Je m'extirpe tant bien que mal de cette vision. Voilà ce qui se présage à l'horizon pour moi et là, je sais pour sûr que cette scène se produira. Je n'y échapperai pas. Des larmes ont ruiné mon maquillage irréprochable. Je ressens les douleurs infligées par ses coups dans tout mon corps. Mes joues se sont embrasées. Meurtries. Mais, à nouveau, la souffrance physique n'est rien comparée à mon mental. Je me fracture un peu plus, agenouillée contre le mur. J'ai déchiré la liste, du papier encore pendu à mes ongles. Je crie. Le panneau vole en éclats. Le mur se fissure ci et là.
Sans m'accorder un répit, je m'oblige à ravoir une vision. Ce n'est pas difficile. Il suffit de m'auto-mutiler. Mon précepteur m'a enseigné cette méthode. J'abuse de ma propre magie, la remodèle à ma convenance et l'enchaîne à ma volonté. La douleur est inimaginable ; pourtant, elle m'apparaît inoffensive, presque réconfortante à côté de ce que je subirai ce soir. Mon pouvoir m'amène sur des images qui se précisent au fur et à mesure. Je recherche Rosalind et la localise sans peine. Je sais où elle est.
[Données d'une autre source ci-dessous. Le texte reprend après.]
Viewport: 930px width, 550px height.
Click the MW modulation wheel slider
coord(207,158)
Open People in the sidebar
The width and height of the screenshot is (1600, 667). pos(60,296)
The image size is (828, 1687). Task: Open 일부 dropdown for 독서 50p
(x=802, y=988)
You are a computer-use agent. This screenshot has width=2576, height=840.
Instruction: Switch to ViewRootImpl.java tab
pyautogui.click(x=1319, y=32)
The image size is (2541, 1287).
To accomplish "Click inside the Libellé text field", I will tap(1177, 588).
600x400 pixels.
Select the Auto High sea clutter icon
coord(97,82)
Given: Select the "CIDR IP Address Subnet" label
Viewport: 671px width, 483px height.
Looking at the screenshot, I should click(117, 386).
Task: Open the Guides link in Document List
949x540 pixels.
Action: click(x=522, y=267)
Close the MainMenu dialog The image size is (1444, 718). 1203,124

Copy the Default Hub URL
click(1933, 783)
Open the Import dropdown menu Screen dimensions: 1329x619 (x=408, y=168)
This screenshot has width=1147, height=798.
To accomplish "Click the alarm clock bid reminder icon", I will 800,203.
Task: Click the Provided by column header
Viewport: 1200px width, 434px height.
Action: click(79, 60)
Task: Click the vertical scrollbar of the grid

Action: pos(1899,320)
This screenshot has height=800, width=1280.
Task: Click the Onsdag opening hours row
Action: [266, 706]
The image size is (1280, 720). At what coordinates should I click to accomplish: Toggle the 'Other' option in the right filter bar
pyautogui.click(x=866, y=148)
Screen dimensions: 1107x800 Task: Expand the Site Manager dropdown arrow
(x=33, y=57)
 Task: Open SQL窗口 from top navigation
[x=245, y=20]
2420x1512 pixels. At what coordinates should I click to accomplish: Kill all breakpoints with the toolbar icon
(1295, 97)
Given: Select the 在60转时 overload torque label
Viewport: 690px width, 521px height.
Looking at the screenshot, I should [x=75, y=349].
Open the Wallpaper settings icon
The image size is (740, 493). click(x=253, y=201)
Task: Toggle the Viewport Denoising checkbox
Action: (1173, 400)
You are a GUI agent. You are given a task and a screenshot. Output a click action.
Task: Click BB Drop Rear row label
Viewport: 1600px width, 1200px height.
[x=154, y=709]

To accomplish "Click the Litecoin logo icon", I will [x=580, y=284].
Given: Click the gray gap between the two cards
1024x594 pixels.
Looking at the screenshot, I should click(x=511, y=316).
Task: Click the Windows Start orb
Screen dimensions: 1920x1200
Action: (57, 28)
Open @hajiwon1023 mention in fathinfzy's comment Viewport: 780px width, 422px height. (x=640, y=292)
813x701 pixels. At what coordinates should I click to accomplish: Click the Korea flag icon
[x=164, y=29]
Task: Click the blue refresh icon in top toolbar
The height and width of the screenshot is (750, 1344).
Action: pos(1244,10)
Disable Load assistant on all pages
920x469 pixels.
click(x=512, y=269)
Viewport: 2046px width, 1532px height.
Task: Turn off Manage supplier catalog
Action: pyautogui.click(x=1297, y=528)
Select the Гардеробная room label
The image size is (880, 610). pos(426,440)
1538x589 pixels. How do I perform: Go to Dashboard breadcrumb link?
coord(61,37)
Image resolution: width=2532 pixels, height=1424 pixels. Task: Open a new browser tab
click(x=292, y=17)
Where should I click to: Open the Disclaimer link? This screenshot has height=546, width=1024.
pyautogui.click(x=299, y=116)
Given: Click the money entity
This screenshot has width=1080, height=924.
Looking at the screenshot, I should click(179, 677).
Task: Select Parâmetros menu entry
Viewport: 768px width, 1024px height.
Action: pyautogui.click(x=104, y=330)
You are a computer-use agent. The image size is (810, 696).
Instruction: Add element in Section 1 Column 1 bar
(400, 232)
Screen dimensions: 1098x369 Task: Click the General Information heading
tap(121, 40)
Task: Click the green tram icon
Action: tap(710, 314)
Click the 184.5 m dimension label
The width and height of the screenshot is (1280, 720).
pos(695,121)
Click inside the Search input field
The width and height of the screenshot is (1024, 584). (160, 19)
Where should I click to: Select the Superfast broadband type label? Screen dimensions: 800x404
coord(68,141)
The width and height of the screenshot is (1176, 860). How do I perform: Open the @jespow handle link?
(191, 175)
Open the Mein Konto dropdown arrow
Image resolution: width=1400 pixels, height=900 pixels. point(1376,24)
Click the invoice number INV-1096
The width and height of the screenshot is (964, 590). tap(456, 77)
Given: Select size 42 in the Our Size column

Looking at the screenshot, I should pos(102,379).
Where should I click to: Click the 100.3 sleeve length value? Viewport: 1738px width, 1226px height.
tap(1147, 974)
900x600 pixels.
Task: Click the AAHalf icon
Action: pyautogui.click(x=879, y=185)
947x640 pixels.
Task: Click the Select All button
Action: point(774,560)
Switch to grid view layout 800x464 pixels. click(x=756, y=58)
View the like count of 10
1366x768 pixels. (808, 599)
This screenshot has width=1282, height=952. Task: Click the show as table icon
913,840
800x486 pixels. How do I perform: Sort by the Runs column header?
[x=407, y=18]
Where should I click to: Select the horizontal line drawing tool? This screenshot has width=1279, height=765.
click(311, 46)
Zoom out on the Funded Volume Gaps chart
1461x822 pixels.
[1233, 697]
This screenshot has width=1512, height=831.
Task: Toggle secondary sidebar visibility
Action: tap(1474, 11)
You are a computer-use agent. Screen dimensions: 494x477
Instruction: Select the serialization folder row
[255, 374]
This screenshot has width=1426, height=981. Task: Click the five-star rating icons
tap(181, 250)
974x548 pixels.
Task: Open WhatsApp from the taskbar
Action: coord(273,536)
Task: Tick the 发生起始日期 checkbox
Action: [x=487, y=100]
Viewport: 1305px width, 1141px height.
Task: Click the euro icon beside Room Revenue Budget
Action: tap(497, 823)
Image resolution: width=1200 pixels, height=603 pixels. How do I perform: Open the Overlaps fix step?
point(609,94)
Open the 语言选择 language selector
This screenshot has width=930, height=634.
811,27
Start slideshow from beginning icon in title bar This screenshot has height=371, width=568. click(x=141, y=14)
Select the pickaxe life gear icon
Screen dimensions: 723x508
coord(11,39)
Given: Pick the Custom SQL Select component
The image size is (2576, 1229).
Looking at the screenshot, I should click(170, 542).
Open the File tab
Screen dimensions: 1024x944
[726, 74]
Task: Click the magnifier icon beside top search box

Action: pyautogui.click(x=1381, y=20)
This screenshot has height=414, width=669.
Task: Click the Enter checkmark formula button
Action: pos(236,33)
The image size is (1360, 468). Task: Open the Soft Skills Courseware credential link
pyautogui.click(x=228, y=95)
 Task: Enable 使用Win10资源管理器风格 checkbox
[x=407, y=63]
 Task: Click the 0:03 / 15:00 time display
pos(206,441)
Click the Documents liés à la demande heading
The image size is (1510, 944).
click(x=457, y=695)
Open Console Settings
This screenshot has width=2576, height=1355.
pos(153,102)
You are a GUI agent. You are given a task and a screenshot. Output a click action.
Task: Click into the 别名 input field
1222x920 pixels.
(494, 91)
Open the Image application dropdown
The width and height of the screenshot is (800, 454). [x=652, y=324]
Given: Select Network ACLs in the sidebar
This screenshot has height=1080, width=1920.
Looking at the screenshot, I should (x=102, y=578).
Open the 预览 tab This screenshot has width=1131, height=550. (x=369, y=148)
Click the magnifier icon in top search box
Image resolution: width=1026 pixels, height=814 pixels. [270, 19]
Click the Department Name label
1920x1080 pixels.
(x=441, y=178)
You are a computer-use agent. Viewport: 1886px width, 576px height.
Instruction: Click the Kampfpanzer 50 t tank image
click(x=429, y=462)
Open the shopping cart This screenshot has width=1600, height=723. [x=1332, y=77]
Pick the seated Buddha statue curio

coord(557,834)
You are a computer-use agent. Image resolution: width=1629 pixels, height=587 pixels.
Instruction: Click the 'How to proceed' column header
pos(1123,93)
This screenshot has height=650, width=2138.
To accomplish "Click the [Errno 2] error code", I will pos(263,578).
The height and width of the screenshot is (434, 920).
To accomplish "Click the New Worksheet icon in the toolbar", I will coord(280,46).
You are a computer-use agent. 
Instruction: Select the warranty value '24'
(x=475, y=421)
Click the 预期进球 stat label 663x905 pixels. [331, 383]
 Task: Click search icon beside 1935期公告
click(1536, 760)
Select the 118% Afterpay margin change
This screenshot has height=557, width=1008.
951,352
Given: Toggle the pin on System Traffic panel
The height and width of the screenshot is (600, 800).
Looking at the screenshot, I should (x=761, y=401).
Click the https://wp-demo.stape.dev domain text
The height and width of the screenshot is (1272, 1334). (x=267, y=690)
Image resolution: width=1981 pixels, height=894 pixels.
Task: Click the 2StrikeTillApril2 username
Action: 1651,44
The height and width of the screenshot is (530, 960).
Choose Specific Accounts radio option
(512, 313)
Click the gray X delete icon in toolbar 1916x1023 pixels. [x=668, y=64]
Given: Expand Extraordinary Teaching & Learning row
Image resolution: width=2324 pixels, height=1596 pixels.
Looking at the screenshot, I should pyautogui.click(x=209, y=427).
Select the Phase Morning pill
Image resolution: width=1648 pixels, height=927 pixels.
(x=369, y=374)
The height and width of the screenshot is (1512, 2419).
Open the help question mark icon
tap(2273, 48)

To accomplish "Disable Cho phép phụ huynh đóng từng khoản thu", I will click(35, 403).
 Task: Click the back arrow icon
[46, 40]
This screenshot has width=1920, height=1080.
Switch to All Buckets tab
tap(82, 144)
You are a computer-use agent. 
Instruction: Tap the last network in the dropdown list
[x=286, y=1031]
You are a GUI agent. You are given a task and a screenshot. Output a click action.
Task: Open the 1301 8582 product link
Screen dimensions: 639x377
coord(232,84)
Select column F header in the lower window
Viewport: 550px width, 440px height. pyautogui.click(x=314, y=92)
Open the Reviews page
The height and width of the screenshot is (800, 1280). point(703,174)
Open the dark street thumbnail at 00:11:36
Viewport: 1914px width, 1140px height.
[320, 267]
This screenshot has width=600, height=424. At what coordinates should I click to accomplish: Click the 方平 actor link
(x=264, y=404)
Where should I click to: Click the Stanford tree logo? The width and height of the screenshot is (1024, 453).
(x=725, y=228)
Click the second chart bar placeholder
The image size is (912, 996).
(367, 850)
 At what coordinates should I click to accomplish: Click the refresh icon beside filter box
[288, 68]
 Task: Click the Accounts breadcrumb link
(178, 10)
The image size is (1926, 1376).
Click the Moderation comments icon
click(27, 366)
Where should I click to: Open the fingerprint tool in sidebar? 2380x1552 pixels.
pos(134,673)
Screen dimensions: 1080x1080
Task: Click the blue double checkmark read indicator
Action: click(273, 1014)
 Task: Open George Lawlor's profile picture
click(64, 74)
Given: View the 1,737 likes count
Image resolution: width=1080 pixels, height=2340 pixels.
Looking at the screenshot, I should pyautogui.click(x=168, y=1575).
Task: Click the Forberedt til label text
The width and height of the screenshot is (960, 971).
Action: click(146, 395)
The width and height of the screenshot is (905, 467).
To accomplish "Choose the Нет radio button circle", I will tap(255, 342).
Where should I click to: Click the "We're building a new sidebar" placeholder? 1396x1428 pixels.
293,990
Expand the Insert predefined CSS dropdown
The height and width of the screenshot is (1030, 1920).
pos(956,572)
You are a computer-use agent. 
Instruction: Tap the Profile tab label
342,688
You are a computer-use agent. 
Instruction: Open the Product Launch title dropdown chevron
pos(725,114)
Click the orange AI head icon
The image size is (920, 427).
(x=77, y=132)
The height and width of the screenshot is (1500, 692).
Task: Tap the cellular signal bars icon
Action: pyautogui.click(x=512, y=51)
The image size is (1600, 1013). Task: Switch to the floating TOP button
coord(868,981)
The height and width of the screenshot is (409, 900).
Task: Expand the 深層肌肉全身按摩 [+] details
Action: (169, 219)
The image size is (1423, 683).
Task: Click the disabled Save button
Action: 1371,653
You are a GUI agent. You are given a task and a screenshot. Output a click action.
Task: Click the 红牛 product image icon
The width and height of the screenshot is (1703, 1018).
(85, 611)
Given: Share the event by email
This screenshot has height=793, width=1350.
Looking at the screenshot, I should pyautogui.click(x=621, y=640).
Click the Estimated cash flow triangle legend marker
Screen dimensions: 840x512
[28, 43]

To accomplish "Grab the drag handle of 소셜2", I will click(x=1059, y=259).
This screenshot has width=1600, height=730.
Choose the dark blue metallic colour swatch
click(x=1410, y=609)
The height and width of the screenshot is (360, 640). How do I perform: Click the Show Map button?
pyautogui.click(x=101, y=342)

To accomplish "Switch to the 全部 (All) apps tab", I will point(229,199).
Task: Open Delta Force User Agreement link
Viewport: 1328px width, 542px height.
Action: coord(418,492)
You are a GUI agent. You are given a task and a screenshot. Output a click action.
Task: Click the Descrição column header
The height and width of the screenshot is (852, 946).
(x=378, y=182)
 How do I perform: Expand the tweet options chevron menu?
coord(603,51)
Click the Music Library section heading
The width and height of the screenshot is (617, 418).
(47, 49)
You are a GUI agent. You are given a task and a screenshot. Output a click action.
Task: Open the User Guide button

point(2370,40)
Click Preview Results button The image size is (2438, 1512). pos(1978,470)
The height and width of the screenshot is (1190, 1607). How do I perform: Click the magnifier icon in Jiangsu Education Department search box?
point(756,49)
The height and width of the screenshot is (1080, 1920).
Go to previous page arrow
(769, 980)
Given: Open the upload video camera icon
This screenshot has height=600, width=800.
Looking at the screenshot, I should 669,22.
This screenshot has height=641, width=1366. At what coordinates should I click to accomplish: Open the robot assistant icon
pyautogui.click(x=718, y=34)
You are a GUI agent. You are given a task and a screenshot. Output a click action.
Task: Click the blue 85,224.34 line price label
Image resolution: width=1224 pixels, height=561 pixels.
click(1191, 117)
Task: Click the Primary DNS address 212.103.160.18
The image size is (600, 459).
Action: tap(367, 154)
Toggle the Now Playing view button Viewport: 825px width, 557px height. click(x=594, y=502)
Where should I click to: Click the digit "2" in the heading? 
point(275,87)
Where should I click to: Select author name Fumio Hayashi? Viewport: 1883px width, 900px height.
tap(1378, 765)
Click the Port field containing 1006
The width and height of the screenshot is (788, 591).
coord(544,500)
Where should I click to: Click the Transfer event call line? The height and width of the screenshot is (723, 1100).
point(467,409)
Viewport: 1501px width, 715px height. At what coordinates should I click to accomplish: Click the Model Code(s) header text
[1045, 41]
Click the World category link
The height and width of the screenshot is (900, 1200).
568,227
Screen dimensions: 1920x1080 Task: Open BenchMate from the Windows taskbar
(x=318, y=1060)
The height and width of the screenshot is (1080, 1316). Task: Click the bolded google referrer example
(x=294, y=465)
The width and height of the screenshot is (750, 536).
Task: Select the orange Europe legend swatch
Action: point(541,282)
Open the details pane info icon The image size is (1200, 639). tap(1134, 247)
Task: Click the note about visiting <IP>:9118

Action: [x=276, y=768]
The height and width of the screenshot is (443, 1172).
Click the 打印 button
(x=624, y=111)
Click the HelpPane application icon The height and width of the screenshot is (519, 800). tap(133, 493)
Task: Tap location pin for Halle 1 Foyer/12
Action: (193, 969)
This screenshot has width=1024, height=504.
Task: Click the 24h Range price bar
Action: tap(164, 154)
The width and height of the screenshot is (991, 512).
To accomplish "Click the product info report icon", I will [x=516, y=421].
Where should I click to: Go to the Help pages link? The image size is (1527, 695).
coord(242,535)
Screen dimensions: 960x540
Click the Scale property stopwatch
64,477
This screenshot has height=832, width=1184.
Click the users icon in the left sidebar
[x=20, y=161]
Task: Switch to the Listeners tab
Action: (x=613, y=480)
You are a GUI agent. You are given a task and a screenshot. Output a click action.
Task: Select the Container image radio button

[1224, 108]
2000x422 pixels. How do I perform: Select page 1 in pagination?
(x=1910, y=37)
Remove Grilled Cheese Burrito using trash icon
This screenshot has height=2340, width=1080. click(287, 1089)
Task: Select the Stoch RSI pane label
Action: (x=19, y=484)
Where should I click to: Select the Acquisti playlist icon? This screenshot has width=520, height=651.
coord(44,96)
Avant que je ne me raisonne, je suis sur mes jambes, à courir vers le second cercle des remparts qui cerne la Citadelle. Elle rejoint son prochain cours. Ou devrais-je dire son prochain test. Deux semaines avant Yule, avant la deuxième phase éliminatoire, les professeurs organisent des examens quotidiens, qui seront de plus en plus ardus et impitoyables. Parfait.
Neuf. Neuf. Neuf.
Putain de parfait. Une pluie torrentielle me frappe lorsque je mets un pied dehors. Je n'en tiens pas compte, créant un champ de force autour de mon corps, et fonce. Rosalind contourne la Citadelle, à l'intérieur des remparts, prévoyant sûrement d'emprunter les escaliers sur le côté qui conduisent sur le couloir isolé d'Argent.
Neuf. Neuf. Neuf Parfait.
Je la vois. Dos à moi. Elle trottine, une main bêtement posée sur sa tête pour protéger ses cheveux de la pluie. Je ris nerveusement. Cette garce n'a même pas généré un bouclier. Je la déteste tellement. Quasiment autant que je me déteste.
De toute évidence, mon rire noir attire son attention. Une chaussure sur les escaliers, elle est sur le point de lancer une œillade derrière elle.
Neuf. Neuf. Neuf.
Le sortilège explosif fuse de mes lèvres. Une détonation retentit. Elle est projetée en avant, se heurte le visage sur les marches en pierre et ne se redresse plus. Son manteau fume, là où ma déflagration l'a atteinte. La pluie éteint immédiatement le feu qui aurait pu se déclarer. Elle ne bouge pas. L'eau l'inonde, son profil plongé dans la boue.
Rosalind Crowe sera absente et aura zéro à son test de Potions et Sortilèges.